You are still not taking the analogy seriously, or the Orthodox Jewish perspective of the authorship of the Torah that I’ve outlined. Instead, you’re imposing a foreign perspective on that faith tradition and acting as if you are engaging in a faithful conversation with it. For an Orthodox Jew the statements in the Torah itself as well as (and especially) what the rabbis stated in the Talmud. That evidence is just as real as probing the miraculous descriptions of the authorship of the Torah to an Orthodox Jew as the statements from Joseph Smith you allude to above for a Latter-day Saint.
There seems to be another reason for the equivalence of the truth claims of the Book of Mormon and of Mosaic authorship of Deuteronomy, and one not based solely on analogy. When in 1 Nephi 5:11-12, Nephi wrote that Lehi in searching the brass plates “beheld that they did contain the five books of Moses, which gave an account of the creation of the world, and also of Adam and Eve, who were our first parents; And also a record of the Jews from the beginning”. The natural meaning of Nephi’s words is that the brass plates contained Deuteronomy which was written by Moses. So the truthfulness of the Book of Mormon appears to establish the truth of Deuteronomy, not merely by analogy.
I’m not sure that the inclusion of Deuteronomy with the other books of the Torah by an unknown scribe on the Plates of Brass necessarily confirms that the book was actually written by Moses.
Lehi could have assumed so, as have many others through the years.
Thank you for an interesting article. I missed the first one, probably for the same reason that I almost missed this one; I had noted the IFT arguments and discounted them completely. Fortunately, I read this in spite of my bias.
” If the Book of Mormon is not historical, and if it is read only as fiction, then any pretense to its being an additional witness for the divinity of Jesus in any worthwhile sense is obliterated.” Well stated! Could not agree more strongly!

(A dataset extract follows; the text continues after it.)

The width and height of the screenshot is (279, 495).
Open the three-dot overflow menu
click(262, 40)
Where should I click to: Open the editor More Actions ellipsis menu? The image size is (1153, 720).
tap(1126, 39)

Hutchinson is currently Rector of Trinity Episcopal Church in Ashland, Oregon. That would seem to belie the title of his most famous essay.
Great article Stephen. Well done. Attacks on the historicity of the Book of Mormon remind me of C.S. Lewis’ clear thinking about our Savior:
“I am trying here to prevent anyone saying the really foolish thing that people often say about Him: I’m ready to accept Jesus as a great moral teacher, but I don’t accept his claim to be God. That is the one thing we must not say. A man who was merely a man and said the sort of things Jesus said would not be a great moral teacher. He would either be a lunatic — on the level with the man who says he is a poached egg — or else he would be the Devil of Hell. You must make your choice. Either this man was, and is, the Son of God, or else a madman or something worse. You can shut him up for a fool, you can spit at him and kill him as a demon or you can fall at his feet and call him Lord and God, but let us not come with any patronizing nonsense about his being a great human teacher. He has not left that open to us. He did not intend to.” – Mere Christianity
Your article also reminded me that future evidence of the truth and historicity of the Book of Mormon will come forth:
“The existing scriptures make mention of more than twenty other books that will yet be restored (see 1 Nephi 19:10-16). One day, in fact, ‘all things shall be revealed unto the children of men which ever have been … and which ever will be’ (2 Nephi 27:11). Hence the ninth Article of Faith is such an impressive statement, full of promise for the obedient.” (Neal A. Maxwell, “Not My Will, But Thine,” p. 18)
Hutchinson’s compelling story model of scripture is definitely an odd one. I can be inspired C. S. Lewis, J. R. R. Tolkien, Terry Goodkind, and Brandon Sanderson while still recognizing that none of these authors wrote scripture. One of the redeeming qualities of the Book of Mormon is that it is not merely a good story, but more importantly that it is a true story.